In a statement posted to its Twitter account, United said it would no longer offer a discounted rate for NRA members traveling to their annual meeting.
The company also requested the NRA remove its information from their website.
United is notifying the NRA that we will no longer offer a discounted rate to their annual meeting and we are asking that the NRA remove our information from their website.— United Airlines (@united) February 24, 2018
In a statement to ThinkProgress Friday, a United Airlines spokesperson said the company “does not have an affiliation with the NRA” and that its program related to the NRA’s annual conference came from its “standard meeting agreement process.”
United’s announcement came hours after its competitor, Delta Airlines, announced it would also end a discount program for NRA members.

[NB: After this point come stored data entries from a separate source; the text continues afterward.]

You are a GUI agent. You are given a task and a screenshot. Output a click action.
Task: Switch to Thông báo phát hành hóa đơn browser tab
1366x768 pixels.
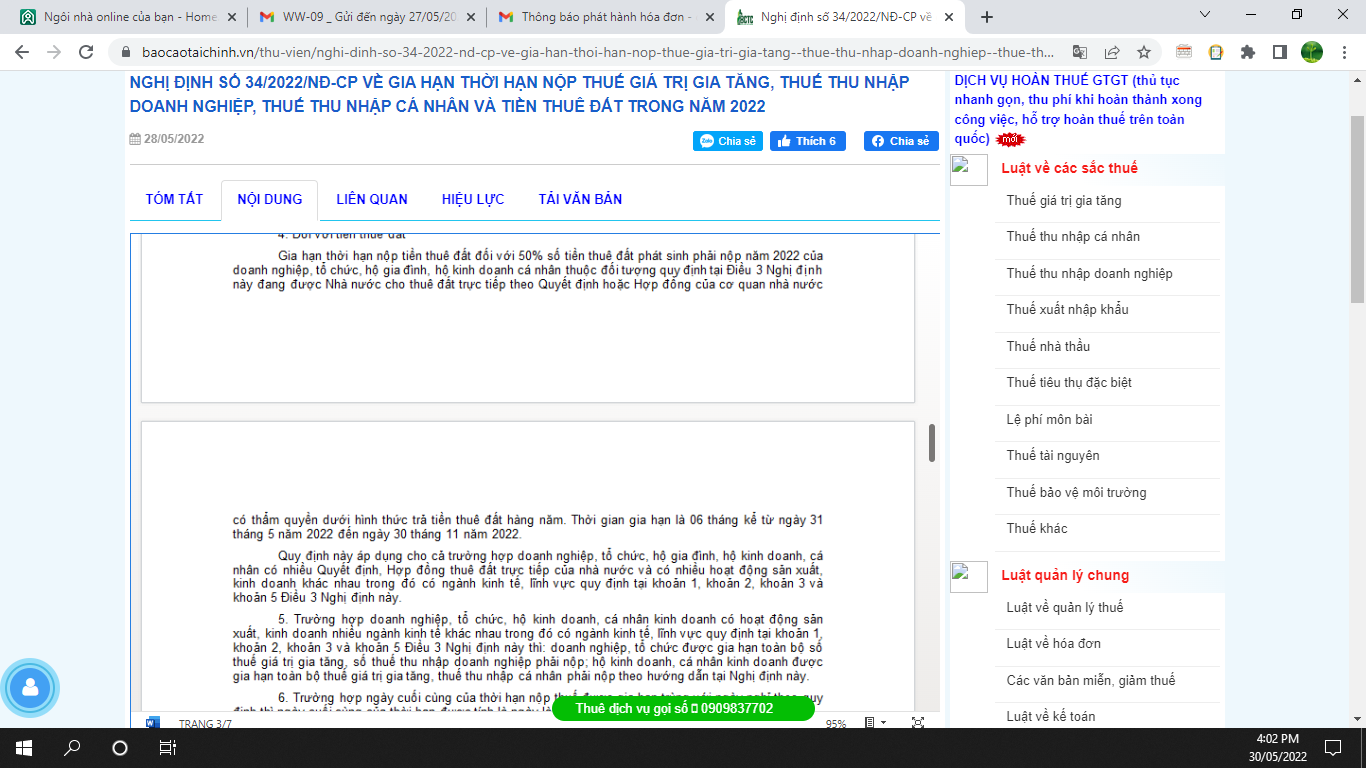pyautogui.click(x=605, y=17)
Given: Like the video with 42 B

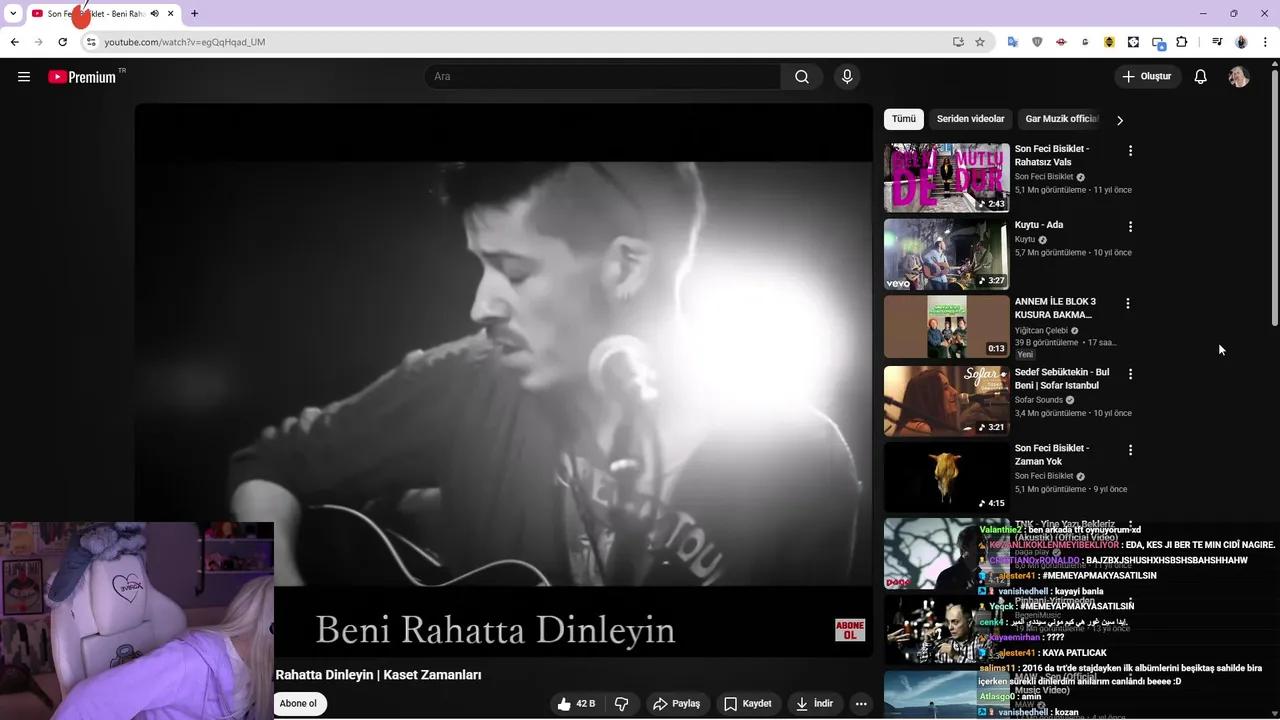Looking at the screenshot, I should (576, 704).
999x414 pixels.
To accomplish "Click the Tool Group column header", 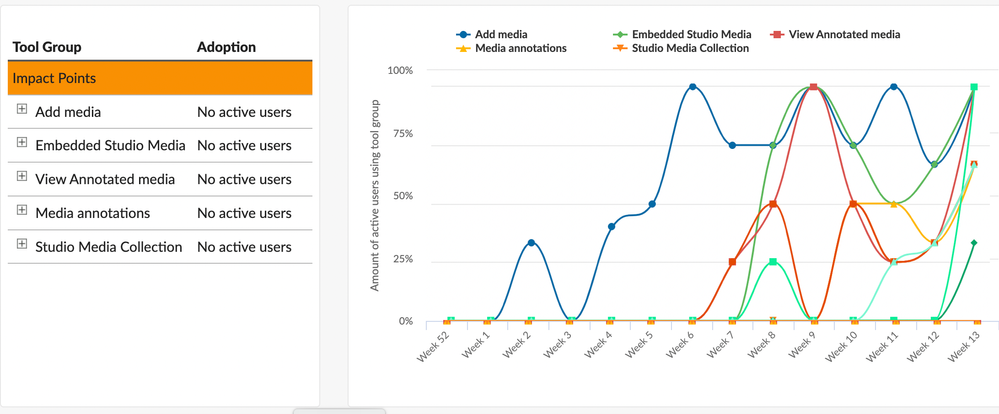I will tap(47, 47).
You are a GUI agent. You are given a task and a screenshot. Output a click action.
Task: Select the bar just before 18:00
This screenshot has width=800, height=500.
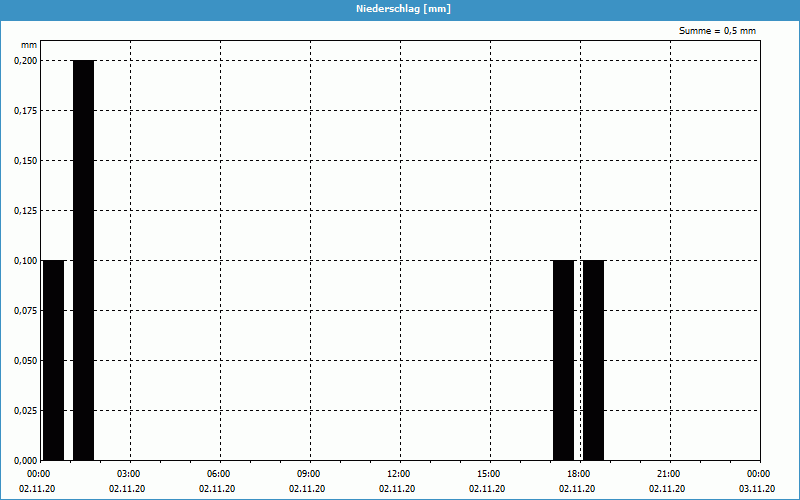(x=563, y=360)
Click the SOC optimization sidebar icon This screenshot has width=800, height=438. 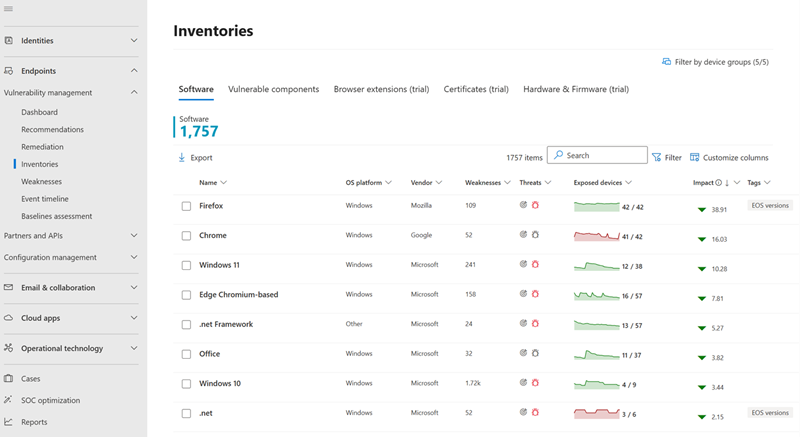pyautogui.click(x=9, y=400)
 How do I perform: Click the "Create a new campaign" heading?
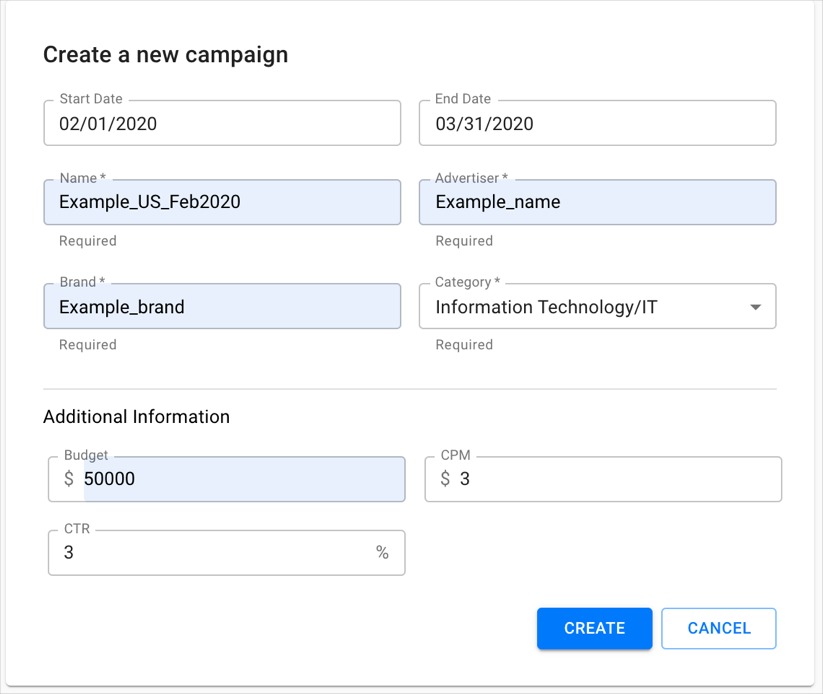[165, 55]
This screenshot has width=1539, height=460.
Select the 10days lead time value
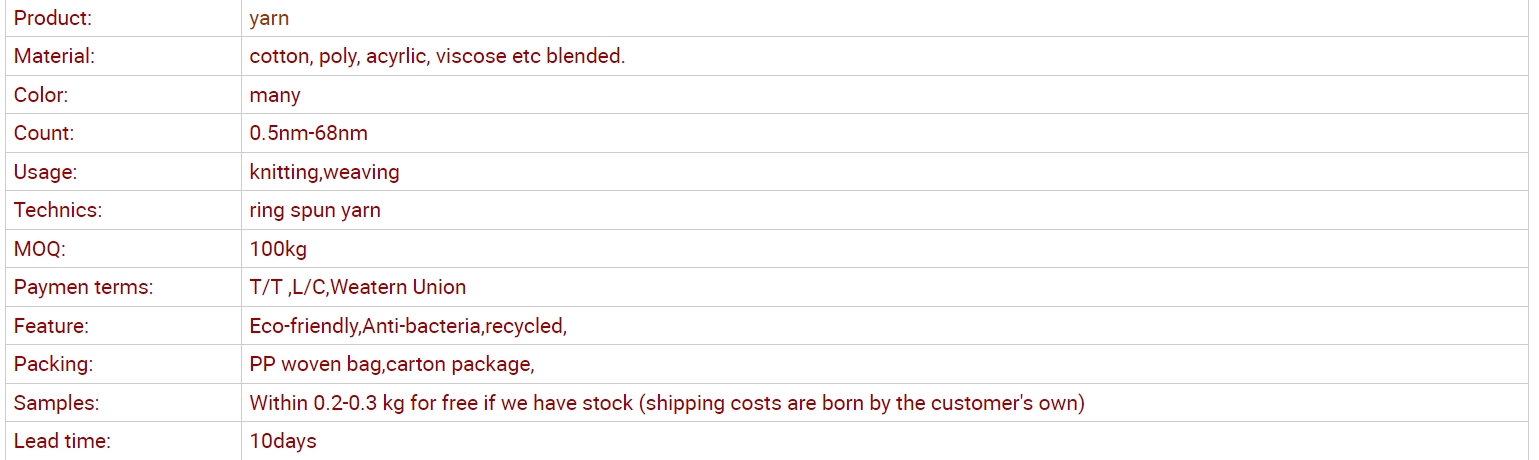tap(283, 441)
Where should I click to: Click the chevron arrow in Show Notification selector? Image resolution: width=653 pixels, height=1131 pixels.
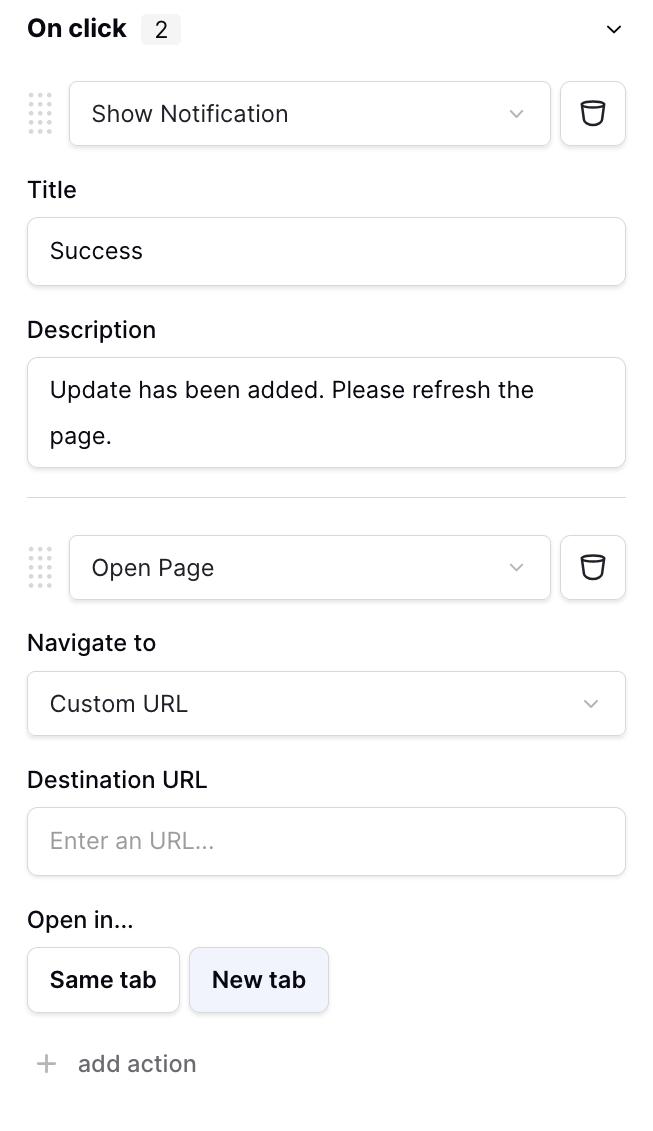point(516,114)
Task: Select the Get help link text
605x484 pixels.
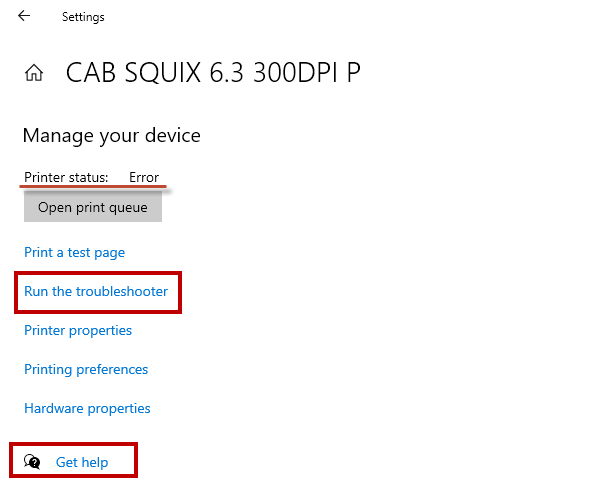Action: pyautogui.click(x=82, y=463)
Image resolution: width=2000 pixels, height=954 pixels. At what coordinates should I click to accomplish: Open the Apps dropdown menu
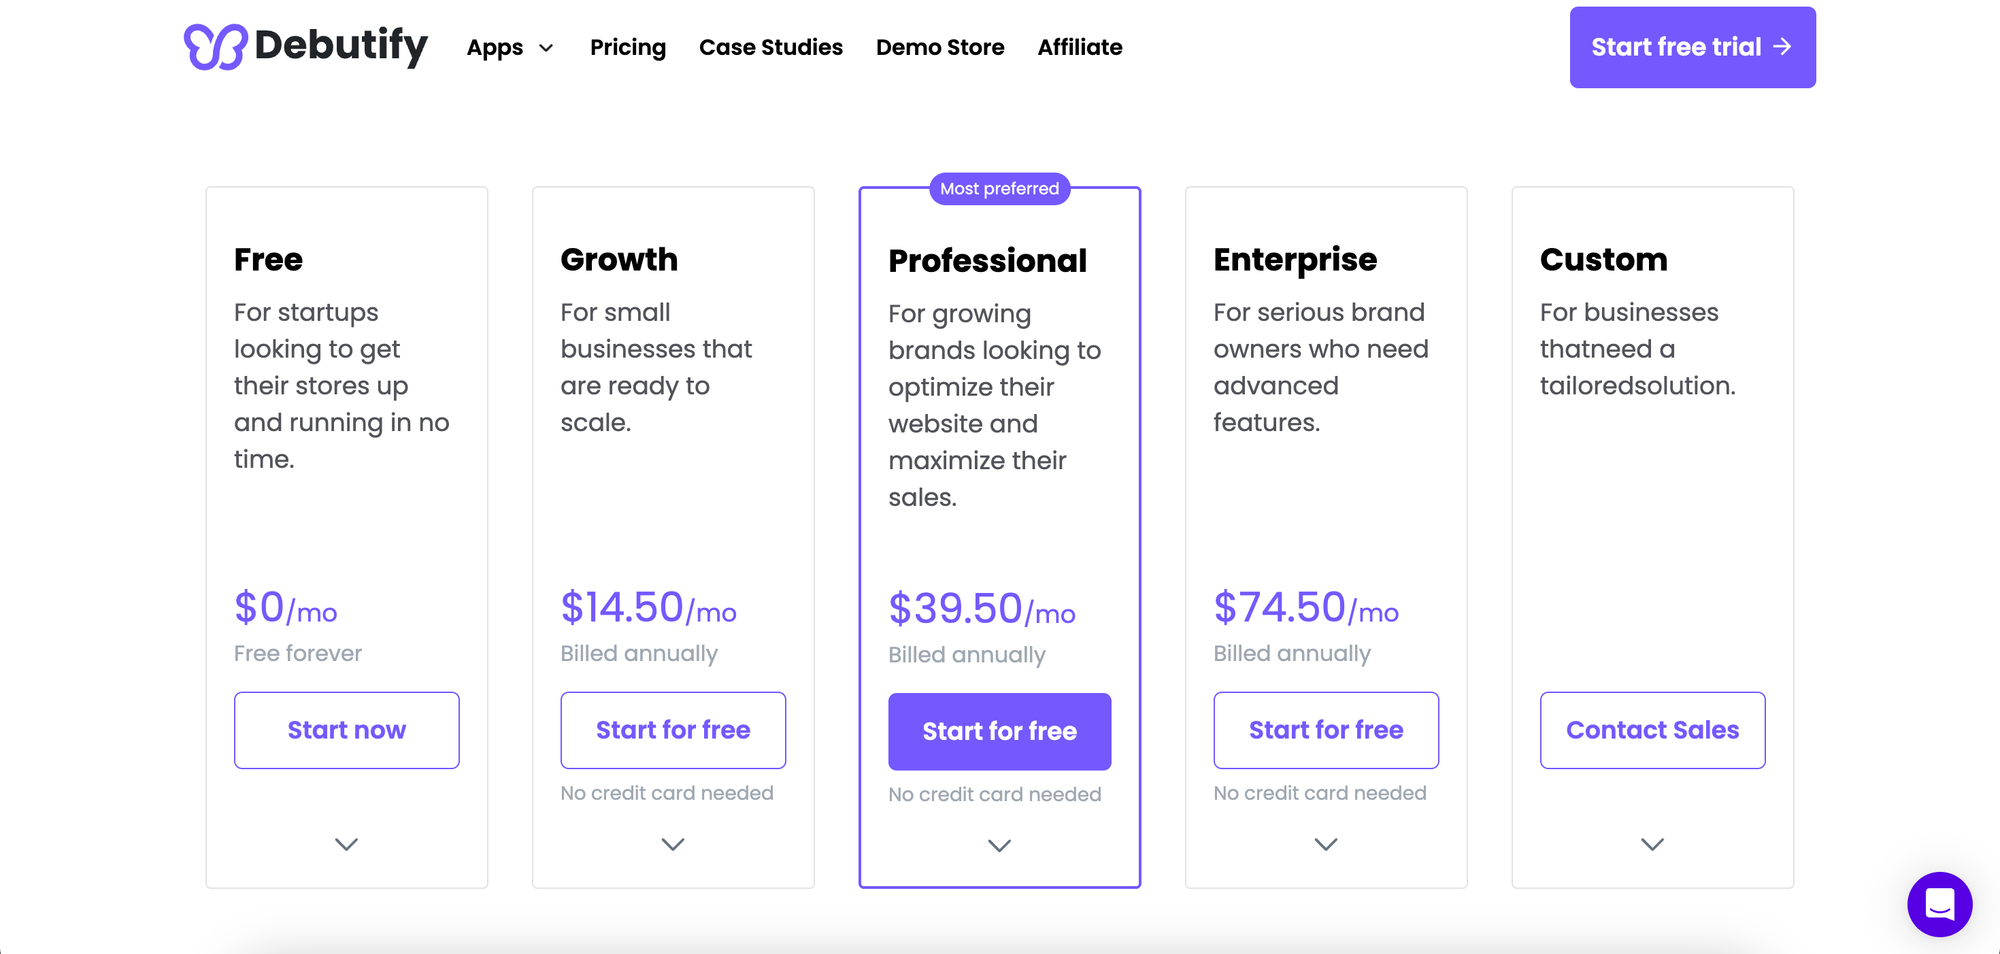[510, 47]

Delta is reaching out to the NRA to let them know we will be ending their contract for discounted rates through our group travel program. We will be requesting that the NRA remove our information from their website.— Delta (@Delta) February 24, 2018
Delta had previously defended its NRA discounts, telling ThinkProgress they were “routine” and “[a]ny group with more than ten people traveling from more than two departure cities, within a defined period, can qualify for a group discount (excluding weddings and family reunions). Delta has more than 2,000 such contracts in place.”
A host of companies have terminated their business agreements with the NRA under heightened public pressure following the mass shooting at Marjory Stoneman Douglas High School in Parkland, Fla., last week.
Multiple car rental companies, including National Car Rental, Enterprise and Alamo, announced this week that they would end their discount programs, and car pricing group TrueCar announced it would end its program that allowed NRA members to save an average of nearly $3,400 on new and used cars.
First National Bank of Omaha also announced Thursday it would end its business relationship with the gun group, which included issuing NRA-branded credit cards to members.
The outcry against the NRA comes a week after the shooting at the Florida high school left 17 dead and multiple others injured.
Survivors of the shooting have focused much of their advocacy attention on GOP lawmakers who have received campaign contributions from the group. The students have used social media to increase public pressure on companies who have business relationships with the NRA.